▶ **TASK DETAILS**:
Can you carry on the article below about binary data in Puppet, starting right after its last sentence?

Tuesday, September 18, 2018

There is More Than 0 and 1 to Binary Data in Puppet

There is More Than 0 and 1 to Binary Data In Puppet

There is More Than 0 and 1 to Binary Data in Puppet

Sometimes you have the need to manage resources that have binary data. Historically you needed luck to be on your side to make this work (more about this below), and more recently Puppet was given the ability to handle binary data by using the Puppet specific PSON on the wire format instead of JSON.

The problems caused by binary data are caused by two things:

Ruby does not have a data type for binary data other than a String with ASCII-8BIT encoding.
There is no binary data type in textual data formats such as JSON or YAML and Base64 encoding is required of these values - but how do you then differentiate between a text string and a Base64 encoded one? You don’t want for example a binary file to end up with the Base64 encoded text representation of the binary content it was supposed to have.

Historically you needed to be lucky

Luck played a big part historically as (in very old Puppet versions) the encoding of the catalog was undefined, and in more modern versions the encoding has been set to UTF-8. The problem then was that binary content could contain bytes or sequences of bytes that were invalid in the catalog’s encoding (the undefined; whatever happened to be the default encoding, or in UTF-8).

Thus, this “kind of” worked if your binary data did not contain any illegal byte sequences.

Enter PSON

To take luck out of the equation, the PSON format was invented to allow the catalog to contain ASCII-8-BIT. It also allows Ruby specific data types to be included in the format. Using PSON is bad for several reasons:

It is implemented in Ruby, and is thus much slower than the native JSON support in moder Ruby.
Using Ruby serialization breaks JSON compatibility and it is not possible to correctly read the stream with an off-the-shelf JSON parser in other languages.
Regressing to using ASCII-8BIT and then either keeping strings with that encoding, or trying to make them into UTF-8 and leaving those that could not be converted as ASCII-8BIT requires processing and is not really robust as it leaves some binary content looking like UTF-8 and subsequent operations may fail.

Enter Rich Data

Puppet has for some time had the experimental option --rich_data which when turned on uses a fully JSON standard representation of data that cannot be expressed natively in a textual format like JSON or YAML.

Use of rich_data is the standard in Puppet 6.0.0. A Puppet 6 agent will request the catalog in rich data format from the master. (Before Puppet 6.0.0 using rich_data on an agent did not really work, but was fine when used with apply).

So now, finally, we can send values of all Puppet data types in a catalog, including binary data. Hooray !!

There is a lot more to say about the rich data format in the catalog - and I will get back to that after we looked at binary data in more detail.

Binary Data in Ruby

As an example - here is a string (in Ruby) that is binary (since \xFF cannot be a byte on its own in UTF-8).

bad_utf8 = "hi \xFF"
bad_utf8.bytes  # is [104, 105, 32, 255]
a.split(' ') # fails with bad encoding error

If the bad_utf8 string was returned into Puppet Language and then used as a resource parameter value the behavior is undefined as we don’t know what operations someone may do on that value. If it reaches the catalog, it would (before Puppet 6.0.0) make Puppet switch to PSON since it is invalid UTF-8. In summary: bad stuff happens. What happens in Puppet 6.0.0 is described further on.

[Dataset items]
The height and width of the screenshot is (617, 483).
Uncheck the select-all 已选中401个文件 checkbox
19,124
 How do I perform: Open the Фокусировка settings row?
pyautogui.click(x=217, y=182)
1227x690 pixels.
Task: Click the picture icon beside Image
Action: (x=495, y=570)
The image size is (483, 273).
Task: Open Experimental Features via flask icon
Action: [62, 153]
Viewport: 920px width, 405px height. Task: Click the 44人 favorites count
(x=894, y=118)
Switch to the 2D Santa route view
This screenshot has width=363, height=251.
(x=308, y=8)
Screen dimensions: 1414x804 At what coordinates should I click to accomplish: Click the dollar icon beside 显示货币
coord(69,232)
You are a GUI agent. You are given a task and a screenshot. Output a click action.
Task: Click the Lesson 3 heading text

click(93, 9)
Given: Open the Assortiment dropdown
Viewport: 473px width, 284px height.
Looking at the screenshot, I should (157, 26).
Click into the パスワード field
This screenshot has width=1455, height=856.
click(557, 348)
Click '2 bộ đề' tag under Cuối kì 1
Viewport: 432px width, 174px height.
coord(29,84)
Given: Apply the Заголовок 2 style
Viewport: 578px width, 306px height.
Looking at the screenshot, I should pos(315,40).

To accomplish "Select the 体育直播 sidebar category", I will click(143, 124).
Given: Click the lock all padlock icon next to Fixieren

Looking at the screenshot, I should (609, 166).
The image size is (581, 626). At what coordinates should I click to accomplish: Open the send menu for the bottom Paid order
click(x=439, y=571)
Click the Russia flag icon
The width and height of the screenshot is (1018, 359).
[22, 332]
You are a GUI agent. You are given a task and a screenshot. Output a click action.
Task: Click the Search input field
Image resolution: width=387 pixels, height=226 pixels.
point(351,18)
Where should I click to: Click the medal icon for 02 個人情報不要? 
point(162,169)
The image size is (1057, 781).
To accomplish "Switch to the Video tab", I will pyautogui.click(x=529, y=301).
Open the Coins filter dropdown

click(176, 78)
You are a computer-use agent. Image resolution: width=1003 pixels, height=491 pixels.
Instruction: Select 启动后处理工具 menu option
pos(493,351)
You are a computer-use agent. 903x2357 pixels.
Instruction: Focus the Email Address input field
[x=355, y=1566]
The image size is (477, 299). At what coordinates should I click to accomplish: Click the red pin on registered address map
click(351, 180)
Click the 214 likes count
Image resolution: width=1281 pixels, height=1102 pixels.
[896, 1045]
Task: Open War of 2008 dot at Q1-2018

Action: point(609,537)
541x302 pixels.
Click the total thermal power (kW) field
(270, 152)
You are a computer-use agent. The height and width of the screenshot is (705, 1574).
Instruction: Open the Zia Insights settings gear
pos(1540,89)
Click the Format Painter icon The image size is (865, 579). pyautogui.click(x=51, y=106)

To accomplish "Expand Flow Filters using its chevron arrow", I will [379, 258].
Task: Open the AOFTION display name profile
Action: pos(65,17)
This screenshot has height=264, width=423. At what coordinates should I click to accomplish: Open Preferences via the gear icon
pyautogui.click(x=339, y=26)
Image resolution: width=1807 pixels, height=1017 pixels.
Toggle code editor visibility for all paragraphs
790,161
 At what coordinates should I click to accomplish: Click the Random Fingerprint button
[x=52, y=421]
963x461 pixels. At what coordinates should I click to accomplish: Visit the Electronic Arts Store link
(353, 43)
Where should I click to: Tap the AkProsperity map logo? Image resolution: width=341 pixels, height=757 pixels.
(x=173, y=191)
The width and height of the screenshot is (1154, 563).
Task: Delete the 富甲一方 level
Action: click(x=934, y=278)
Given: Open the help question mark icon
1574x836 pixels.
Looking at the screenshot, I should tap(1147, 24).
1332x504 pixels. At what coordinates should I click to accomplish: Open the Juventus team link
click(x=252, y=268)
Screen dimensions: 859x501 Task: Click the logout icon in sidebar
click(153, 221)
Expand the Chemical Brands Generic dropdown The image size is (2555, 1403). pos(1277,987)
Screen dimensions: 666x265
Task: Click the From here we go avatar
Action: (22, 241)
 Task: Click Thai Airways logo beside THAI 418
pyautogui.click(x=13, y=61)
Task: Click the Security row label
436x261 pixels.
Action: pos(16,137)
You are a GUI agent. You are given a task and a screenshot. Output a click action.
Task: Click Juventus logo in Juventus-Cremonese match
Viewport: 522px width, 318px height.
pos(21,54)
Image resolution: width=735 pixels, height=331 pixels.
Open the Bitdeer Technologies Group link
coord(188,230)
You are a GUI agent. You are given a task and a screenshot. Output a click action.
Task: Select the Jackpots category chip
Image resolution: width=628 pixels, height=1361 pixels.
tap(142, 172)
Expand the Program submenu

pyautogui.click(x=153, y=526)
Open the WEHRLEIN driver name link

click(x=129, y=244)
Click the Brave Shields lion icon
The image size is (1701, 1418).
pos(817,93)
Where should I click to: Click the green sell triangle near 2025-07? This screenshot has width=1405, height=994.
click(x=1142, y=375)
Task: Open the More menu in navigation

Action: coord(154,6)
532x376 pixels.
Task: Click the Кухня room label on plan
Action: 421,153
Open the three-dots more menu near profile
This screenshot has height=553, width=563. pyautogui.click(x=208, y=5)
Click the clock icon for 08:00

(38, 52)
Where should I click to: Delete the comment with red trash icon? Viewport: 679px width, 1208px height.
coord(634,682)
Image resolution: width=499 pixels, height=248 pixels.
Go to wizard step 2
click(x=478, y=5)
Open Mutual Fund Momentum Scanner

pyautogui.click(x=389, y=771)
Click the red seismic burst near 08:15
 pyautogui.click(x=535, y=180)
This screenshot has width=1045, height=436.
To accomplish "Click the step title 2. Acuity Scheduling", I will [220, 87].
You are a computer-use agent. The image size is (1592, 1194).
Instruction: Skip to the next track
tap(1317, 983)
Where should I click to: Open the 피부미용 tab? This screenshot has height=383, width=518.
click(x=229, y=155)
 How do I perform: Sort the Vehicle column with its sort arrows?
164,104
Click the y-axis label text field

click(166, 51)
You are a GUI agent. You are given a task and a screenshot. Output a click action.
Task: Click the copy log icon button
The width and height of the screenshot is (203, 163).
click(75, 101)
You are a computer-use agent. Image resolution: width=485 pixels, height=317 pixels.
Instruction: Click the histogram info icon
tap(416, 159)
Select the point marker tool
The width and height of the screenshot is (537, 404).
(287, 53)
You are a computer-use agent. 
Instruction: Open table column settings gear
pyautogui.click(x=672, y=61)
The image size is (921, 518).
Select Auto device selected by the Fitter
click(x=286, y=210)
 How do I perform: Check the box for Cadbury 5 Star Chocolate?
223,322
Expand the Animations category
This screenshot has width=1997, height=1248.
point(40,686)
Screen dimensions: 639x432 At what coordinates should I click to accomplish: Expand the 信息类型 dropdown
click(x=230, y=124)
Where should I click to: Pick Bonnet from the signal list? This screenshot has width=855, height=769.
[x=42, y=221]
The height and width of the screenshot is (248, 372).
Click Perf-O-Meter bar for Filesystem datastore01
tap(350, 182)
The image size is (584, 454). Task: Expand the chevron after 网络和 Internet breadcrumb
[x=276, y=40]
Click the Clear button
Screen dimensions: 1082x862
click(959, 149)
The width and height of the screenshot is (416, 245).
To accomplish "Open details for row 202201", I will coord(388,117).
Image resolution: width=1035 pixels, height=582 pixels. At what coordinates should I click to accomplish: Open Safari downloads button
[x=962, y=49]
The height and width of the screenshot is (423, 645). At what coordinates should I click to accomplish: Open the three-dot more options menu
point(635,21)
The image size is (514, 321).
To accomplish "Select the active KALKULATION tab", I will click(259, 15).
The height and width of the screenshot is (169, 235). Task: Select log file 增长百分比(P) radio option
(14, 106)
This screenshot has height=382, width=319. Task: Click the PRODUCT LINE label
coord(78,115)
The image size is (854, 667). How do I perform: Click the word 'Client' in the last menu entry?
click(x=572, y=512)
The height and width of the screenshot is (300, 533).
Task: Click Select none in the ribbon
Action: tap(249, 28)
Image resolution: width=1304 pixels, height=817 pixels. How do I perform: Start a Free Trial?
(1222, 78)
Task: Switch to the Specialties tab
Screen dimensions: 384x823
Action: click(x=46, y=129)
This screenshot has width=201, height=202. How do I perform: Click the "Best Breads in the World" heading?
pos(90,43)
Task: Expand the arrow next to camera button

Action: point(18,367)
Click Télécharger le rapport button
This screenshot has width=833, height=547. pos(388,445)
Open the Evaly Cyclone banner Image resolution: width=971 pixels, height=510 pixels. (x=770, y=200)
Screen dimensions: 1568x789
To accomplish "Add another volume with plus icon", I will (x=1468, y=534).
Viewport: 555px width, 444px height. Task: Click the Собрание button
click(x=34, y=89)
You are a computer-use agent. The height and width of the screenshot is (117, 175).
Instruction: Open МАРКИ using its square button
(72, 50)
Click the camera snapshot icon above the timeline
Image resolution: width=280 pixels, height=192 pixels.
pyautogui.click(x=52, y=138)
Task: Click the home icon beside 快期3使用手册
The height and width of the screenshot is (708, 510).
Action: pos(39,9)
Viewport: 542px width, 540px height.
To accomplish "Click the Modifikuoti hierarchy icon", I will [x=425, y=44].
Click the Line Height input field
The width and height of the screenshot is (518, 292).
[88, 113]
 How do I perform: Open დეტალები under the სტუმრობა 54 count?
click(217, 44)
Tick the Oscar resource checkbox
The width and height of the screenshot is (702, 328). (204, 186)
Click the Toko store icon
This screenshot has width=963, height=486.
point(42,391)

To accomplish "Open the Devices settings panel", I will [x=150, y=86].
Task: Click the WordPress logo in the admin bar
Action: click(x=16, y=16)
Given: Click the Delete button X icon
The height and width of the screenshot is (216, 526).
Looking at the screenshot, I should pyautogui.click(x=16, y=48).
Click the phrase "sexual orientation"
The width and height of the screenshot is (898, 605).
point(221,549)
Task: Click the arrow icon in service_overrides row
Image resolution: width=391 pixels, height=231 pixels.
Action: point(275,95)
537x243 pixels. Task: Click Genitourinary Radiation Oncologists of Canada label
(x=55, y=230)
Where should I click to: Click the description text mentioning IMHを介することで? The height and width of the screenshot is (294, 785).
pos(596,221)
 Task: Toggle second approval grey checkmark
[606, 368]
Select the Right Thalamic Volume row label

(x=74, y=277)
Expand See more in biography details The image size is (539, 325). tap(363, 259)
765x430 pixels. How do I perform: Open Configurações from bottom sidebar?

▶ **ANSWER TO THIS TASK**:
We can make the bad_utf8 value ok by forcing the encoding to be ASCII-8-BIT like this:

ok_binary = bad_utf8.force_encoding(Encoding::ASCII_8BIT)
ok_binary.bytes  # is [104, 105, 32, 255]
ok_binary.split(' ') # works and results in ["hi", "\xFF"]

After the change of encoding we still have the exact same bytes, but now Ruby string operations know that we are dealing with just bytes and not variable length encoding of characters and operations will not fail.

If we return ok_binary and use it in the Puppet Language, there is a small risk it could still fail if the value is given to a function and it tries to change encoding and doing it wrong. If the value is assigned to a resource parameter, it will (before Puppet 6.0.0) require switching to PSON, but otherwise be fine. (Again, what happens in Puppet 6.0.0 is described further on).

Binary Data in the Puppet Language

Historically binary data in the Puppet Language was only possible by calling a function that return a string with binary content (either possibly invalid UTF-8, ASCII-8BIT encoded, or any other encoding in fact since it can be set by a user). The file() function is the primary example of this.

The Binary data type was introduced in Puppet 4.8.0 together with the function binary_file() that returns a Binary. It is also possible to create a binary from a text string, from a Base64 encoded string, or from an array of integer byte values. See the documentation for Creating a Binary for the details.

No Poking of Byte Values into Strings

In contrast to Ruby, the Puppet Language does not support the \x escape sequence for strings as it is too easy to create illegal byte sequences. Puppet supports the \u escape to insert Unicode characters into a string. While you can specify a character that may not exist the result will never blow up later with a bad encoding error.

Going the other way is possible - if you have a Binary, it can be turned into a String with \xHH content for non UTF-8 Strings (where HH is two hex digits). This is for display purposes only, such a string cannot again be parsed by the Puppet Language.
See the documentation Binary value to String for the details.

The Rich Data Format

The rich data format used as standard in Puppet 6.0.0 is based on standard JSON.
When rich data values are encountered, they are encoded as a Hash (i.e. JSON Object). Data values that can represented as a String will have two reserved keys in the resulting hash __ptype, and __pvalue where __ptype is the name of the data type and __pvalue is the value in string form. For example - with either of these two values (Puppet Language):

Binary('hello', '%s') # Make binary out of text (non base64 string)

Binary('aGVsbG8=') # Make binary from base64 string

would appear like this in a catalog:

{"__ptype": "Binary", "__pvalue": "aGVsbG8=\n"}

In Puppet 6.0.0: When serializing, both Binary values and ASCII-8BIT encoded strings are serialized as being Binary (as in the example above). When deserializing a catalog on the agent it will transform all instances of Binary into instances of ASCII-8BIT. Types and providers thus only needs to deal with String and possibly check for the encoding of a string (to not mess things up).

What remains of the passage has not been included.